GALT also has minimal (~0.1%) GalNAc transferase activity. X-ray crystallography revealed that the side chain of Tyr289 forms a hydrogen bond with the N-acetyl group of UDP-GalNAc. Point mutation of residue Tyr289 to Leu, Ile, or Asn eliminates this interaction, enhancing GalNAc transferase activity, with the Y289L mutation showing comparable GalNAc transferase activity as the wild-type enzyme's Gal transferase activity.

==Clinical significance==
Deficiency of GALT causes classic galactosemia. Galactosemia is an autosomal recessive inherited disorder detectable in newborns and childhood. It occurs at approximately 1 in every 40,000-60,000 live-born infants. Classical galactosemia (G/G) is caused by a deficiency in GALT activity, whereas the more common clinical manifestations, Duarte (D/D) and the Duarte/Classical variant (D/G) are caused by the attenuation of GALT activity. Symptoms include ovarian failure, developmental coordination disorder (difficulty speaking correctly and consistently), and neurologic deficits. A single mutation in any of several base pairs can lead to deficiency in GALT activity.

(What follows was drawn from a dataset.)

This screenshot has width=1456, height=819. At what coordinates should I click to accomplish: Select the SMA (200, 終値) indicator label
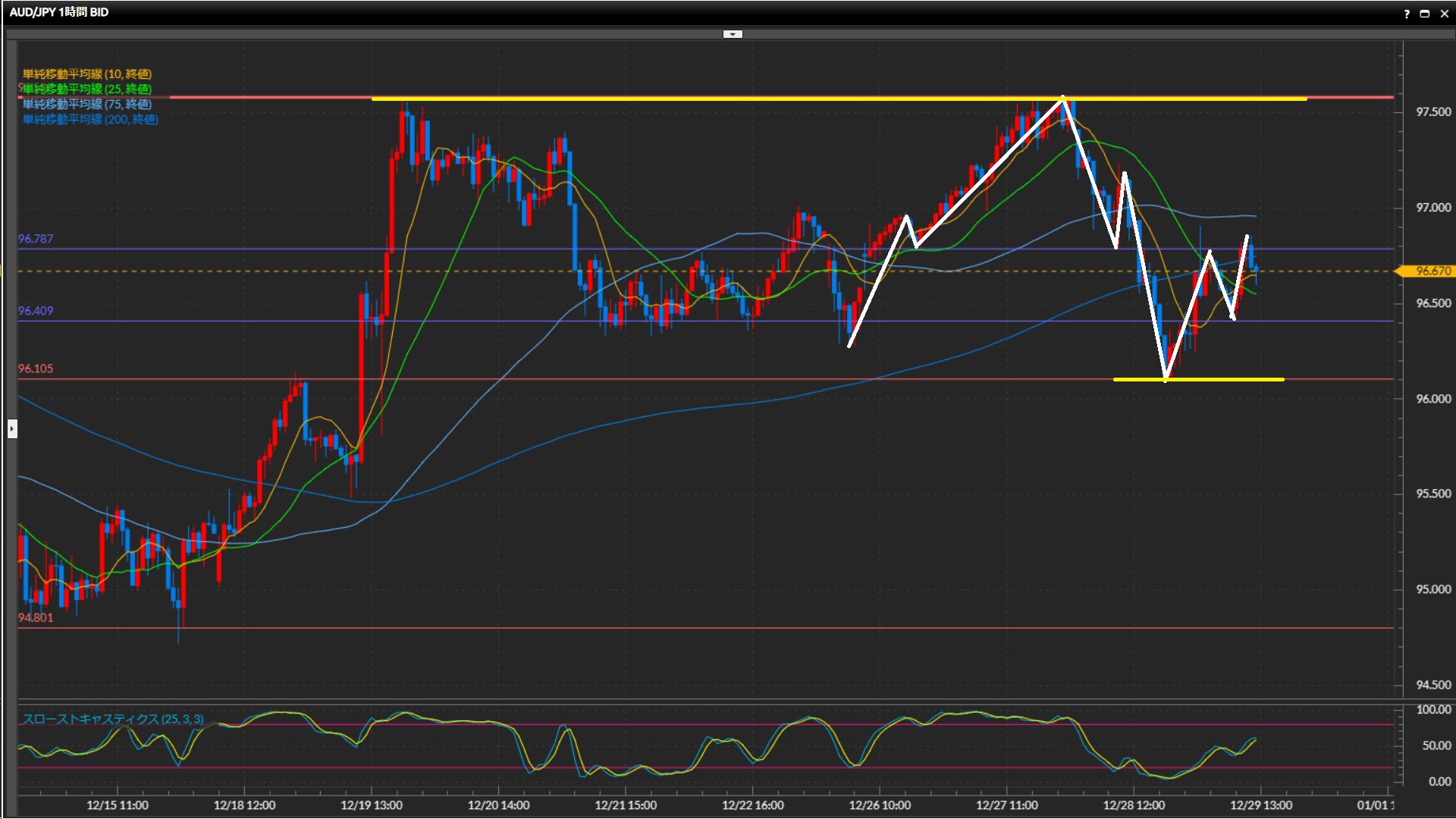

For example, a single mutation from A to G in exon 6 of the GALT gene changes Glu188 to an arginine and a mutation from A to G in exon 10 converts Asn314 to an aspartic acid. These two mutations also add new restriction enzyme cut sites, which enable detection by and large-scale population screening with PCR (polymerase chain reaction). Screening has mostly eliminated neonatal death by G/G galactosemia, but the disease, due to GALT’s role in the biochemical metabolism of ingested galactose (which is toxic when accumulated) to the energetically useful glucose, can certainly be fatal. However, those afflicted with galactosemia can live relatively normal lives by avoiding milk products and anything else containing galactose (because it cannot be metabolized), but there is still the potential for problems in neurological development or other complications, even in those who avoid galactose.